§ Excerpted records

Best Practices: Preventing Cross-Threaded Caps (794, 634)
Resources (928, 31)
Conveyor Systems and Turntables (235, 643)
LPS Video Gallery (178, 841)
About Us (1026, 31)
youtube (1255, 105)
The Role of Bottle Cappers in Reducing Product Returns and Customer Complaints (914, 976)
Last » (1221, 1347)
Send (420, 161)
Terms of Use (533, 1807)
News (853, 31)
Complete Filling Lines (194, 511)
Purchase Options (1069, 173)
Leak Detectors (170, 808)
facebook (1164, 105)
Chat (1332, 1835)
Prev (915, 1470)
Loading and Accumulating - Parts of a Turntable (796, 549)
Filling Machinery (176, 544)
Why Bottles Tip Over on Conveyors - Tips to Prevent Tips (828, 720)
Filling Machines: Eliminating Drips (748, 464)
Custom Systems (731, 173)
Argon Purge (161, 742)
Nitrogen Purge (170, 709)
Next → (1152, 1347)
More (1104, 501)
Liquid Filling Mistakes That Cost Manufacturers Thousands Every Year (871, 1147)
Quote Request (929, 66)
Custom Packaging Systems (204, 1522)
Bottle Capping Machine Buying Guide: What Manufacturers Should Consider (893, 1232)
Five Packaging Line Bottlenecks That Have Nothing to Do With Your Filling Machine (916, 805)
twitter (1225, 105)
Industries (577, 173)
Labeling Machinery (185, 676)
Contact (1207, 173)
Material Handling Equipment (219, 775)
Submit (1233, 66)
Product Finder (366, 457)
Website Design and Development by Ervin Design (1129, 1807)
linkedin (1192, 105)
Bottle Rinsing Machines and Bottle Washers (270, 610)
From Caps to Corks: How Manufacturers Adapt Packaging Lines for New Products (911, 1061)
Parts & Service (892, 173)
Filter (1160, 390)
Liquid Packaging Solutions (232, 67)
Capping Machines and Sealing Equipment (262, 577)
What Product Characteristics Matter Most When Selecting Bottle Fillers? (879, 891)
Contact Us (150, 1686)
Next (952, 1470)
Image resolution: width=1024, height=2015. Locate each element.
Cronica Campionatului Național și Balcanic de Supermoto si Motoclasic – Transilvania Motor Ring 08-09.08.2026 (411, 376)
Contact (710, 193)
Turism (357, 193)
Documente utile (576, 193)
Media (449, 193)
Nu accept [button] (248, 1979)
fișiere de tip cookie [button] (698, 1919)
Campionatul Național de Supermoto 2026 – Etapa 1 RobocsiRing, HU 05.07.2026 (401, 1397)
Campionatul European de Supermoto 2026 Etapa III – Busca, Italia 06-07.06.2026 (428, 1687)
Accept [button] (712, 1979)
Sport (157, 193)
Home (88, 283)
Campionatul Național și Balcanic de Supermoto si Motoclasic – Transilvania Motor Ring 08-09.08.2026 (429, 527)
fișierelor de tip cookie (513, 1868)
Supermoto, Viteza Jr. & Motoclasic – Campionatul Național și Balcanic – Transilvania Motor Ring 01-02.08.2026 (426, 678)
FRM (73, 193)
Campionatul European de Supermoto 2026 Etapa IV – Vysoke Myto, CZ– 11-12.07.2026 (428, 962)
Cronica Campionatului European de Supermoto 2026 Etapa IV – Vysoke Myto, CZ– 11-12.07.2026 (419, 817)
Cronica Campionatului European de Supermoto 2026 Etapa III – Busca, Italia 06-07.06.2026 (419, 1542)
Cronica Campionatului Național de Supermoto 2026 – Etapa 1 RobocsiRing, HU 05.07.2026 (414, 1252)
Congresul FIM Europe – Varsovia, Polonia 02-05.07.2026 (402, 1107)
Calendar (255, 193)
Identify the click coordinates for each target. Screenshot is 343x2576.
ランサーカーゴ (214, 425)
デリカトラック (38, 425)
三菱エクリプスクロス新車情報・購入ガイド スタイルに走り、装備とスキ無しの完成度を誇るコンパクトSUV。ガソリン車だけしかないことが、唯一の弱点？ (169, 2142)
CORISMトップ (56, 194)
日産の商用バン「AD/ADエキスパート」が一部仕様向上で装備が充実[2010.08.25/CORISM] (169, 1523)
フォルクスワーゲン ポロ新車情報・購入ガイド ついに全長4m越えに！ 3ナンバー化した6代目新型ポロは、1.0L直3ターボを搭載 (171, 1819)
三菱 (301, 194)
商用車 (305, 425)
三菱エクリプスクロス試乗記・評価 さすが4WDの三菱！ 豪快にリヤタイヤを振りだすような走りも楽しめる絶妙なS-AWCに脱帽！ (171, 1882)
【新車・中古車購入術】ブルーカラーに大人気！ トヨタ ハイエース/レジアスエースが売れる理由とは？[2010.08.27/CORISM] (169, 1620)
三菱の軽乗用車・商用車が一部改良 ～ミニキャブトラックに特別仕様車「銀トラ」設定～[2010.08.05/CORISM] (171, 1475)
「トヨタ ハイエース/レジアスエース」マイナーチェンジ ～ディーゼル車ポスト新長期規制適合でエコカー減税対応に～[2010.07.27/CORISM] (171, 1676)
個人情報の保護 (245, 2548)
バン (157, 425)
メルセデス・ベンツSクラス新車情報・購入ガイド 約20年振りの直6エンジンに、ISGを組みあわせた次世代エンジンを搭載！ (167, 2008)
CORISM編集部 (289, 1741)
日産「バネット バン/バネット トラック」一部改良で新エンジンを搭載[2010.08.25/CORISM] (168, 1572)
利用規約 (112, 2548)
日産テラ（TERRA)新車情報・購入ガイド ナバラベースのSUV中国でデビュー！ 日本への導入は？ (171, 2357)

§ Your instructions
Retype exactly the lines above, from the one with "About Us (1026, 31)" through the one with "Nu accept [button] (248, 1979)", inclusive.

§ Solution for this exercise
About Us (1026, 31)
youtube (1255, 105)
The Role of Bottle Cappers in Reducing Product Returns and Customer Complaints (914, 976)
Last » (1221, 1347)
Send (420, 161)
Terms of Use (533, 1807)
News (853, 31)
Complete Filling Lines (194, 511)
Purchase Options (1069, 173)
Leak Detectors (170, 808)
facebook (1164, 105)
Chat (1332, 1835)
Prev (915, 1470)
Loading and Accumulating - Parts of a Turntable (796, 549)
Filling Machinery (176, 544)
Why Bottles Tip Over on Conveyors - Tips to Prevent Tips (828, 720)
Filling Machines: Eliminating Drips (748, 464)
Custom Systems (731, 173)
Argon Purge (161, 742)
Nitrogen Purge (170, 709)
Next → (1152, 1347)
More (1104, 501)
Liquid Filling Mistakes That Cost Manufacturers Thousands Every Year (871, 1147)
Quote Request (929, 66)
Custom Packaging Systems (204, 1522)
Bottle Capping Machine Buying Guide: What Manufacturers Should Consider (893, 1232)
Five Packaging Line Bottlenecks That Have Nothing to Do With Your Filling Machine (916, 805)
twitter (1225, 105)
Industries (577, 173)
Labeling Machinery (185, 676)
Contact (1207, 173)
Material Handling Equipment (219, 775)
Submit (1233, 66)
Product Finder (366, 457)
Website Design and Development by Ervin Design (1129, 1807)
linkedin (1192, 105)
Bottle Rinsing Machines and Bottle Washers (270, 610)
From Caps to Corks: How Manufacturers Adapt Packaging Lines for New Products (911, 1061)
Parts & Service (892, 173)
Filter (1160, 390)
Liquid Packaging Solutions (232, 67)
Capping Machines and Sealing Equipment (262, 577)
What Product Characteristics Matter Most When Selecting Bottle Fillers? (879, 891)
Contact Us (150, 1686)
Next (952, 1470)
Image resolution: width=1024, height=2015. Locate each element.
Cronica Campionatului Național și Balcanic de Supermoto si Motoclasic – Transilvania Motor Ring 08-09.08.2026 (411, 376)
Contact (710, 193)
Turism (357, 193)
Documente utile (576, 193)
Media (449, 193)
Nu accept [button] (248, 1979)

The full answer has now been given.